During the first few weeks of the academic year, CIE and its counterparts at U of T Mississauga and U of T Scarborough hold events, host campus tours and organize workshops for international students, including a big welcome reception at the centre’s headquarters at Cumberland House. 

“Quite literally the world comes to the University of Toronto Cumberland front yard and that's fantastic,” says Luffman, who encourages all staff, faculty and students to attend the event on Sept. 15.

Find out more about CIE orientation events

The centre will also be taking students on tours of neighbourhoods near the downtown Toronto campus, including Kensington Market, the Annex and Chinatown, to acquaint them with the city and local shops and restaurants.

During her first year, Tian found out about one of CIE’s most unique offerings – the iConnect International Mentorship Program. Looking for an opportunity to improve her English, she signed up to be a mentee. At the time, she admits, she didn’t know what mentorship meant, but thought it might be a good way to learn the language and better understand Canadian culture.

The iConnect program now has 312 participants from all over the university – undergraduate and graduate, with mentors offering support and advice while also organizing events across the city from ice skating to an afternoon at Brickworks.

Apply to be an iConnect mentee 

Through the program, Tian was able to meet students from Canada and all over the world while getting the assistance she needed for university life – inspiring her to become a mentor in her second year.

Now in third year, she’s become an iConnect leader, in charge of selecting and working with a group of mentors and mentees. This exposure to different people and cultures would be hard to find outside of CIE, says Tian.
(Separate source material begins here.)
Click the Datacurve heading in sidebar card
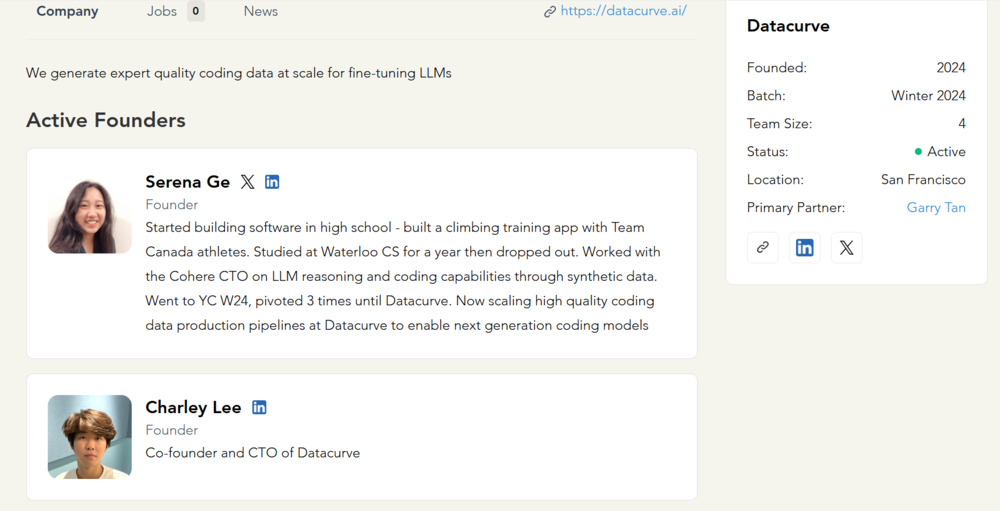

“It's something I couldn’t learn simply from the classroom or the courses I'm taking,” she says.  

Instead of pairing mentors with students who are of similar cultural or academic backgrounds, iConnect matches students based on common interests, says the program’s co-ordinator, Asim Ashraf.

“It's a way to get international students to meet people across difference,” he says.

For domestic students like Sophie Poppe Richter, who will be graduating in November with a double major in English and Spanish and a minor in Latin American studies, participating in iConnect is a chance to experience U of T’s rich global diversity without leaving the city.

“I really think that matching people from different cultures is important, especially in a city like Toronto where it's very multicultural and very much about learning from one another and meeting people from places sometimes you've never even heard of,” says Poppe Richter, who met Tian through iConnect a year ago and still keeps in touch.   

Both domestic and international students can apply to be a mentor through iConnect, but applications are closed for this academic year.